* EXCERPTED DATA:

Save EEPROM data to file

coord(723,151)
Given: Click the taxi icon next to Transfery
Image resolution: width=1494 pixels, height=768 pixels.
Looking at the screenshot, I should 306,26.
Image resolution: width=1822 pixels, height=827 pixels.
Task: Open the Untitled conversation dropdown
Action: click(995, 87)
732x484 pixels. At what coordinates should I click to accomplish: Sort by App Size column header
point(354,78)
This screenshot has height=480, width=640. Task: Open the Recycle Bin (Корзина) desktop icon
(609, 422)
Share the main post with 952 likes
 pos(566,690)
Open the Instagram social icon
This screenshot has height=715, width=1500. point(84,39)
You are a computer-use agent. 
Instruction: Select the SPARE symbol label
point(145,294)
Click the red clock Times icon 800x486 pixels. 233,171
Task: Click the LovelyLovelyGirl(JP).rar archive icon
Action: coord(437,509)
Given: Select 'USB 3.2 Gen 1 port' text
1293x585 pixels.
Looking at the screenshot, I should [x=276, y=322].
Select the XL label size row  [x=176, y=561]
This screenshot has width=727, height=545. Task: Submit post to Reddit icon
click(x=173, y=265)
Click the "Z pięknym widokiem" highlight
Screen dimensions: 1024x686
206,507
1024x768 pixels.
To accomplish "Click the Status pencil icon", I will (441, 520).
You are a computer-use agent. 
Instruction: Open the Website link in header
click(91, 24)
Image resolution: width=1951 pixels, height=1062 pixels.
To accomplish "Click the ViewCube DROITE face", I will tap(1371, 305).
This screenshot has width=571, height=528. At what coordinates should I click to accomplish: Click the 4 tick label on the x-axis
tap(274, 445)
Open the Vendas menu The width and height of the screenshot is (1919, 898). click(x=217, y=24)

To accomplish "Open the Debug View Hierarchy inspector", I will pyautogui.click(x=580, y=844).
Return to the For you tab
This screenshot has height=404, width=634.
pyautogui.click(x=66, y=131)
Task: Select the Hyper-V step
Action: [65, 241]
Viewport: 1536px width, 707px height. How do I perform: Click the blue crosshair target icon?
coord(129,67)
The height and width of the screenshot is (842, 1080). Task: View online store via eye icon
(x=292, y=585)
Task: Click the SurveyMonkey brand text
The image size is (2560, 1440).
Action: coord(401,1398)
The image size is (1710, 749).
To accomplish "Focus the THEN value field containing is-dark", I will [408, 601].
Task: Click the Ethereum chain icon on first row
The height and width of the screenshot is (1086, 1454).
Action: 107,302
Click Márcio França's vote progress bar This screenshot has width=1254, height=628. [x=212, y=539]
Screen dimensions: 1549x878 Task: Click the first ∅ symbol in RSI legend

* AIM OF THE TASK: Tally the lines in this material that hold the word "Given", then reply with only the number.

* THE COMPLETED TASK: 2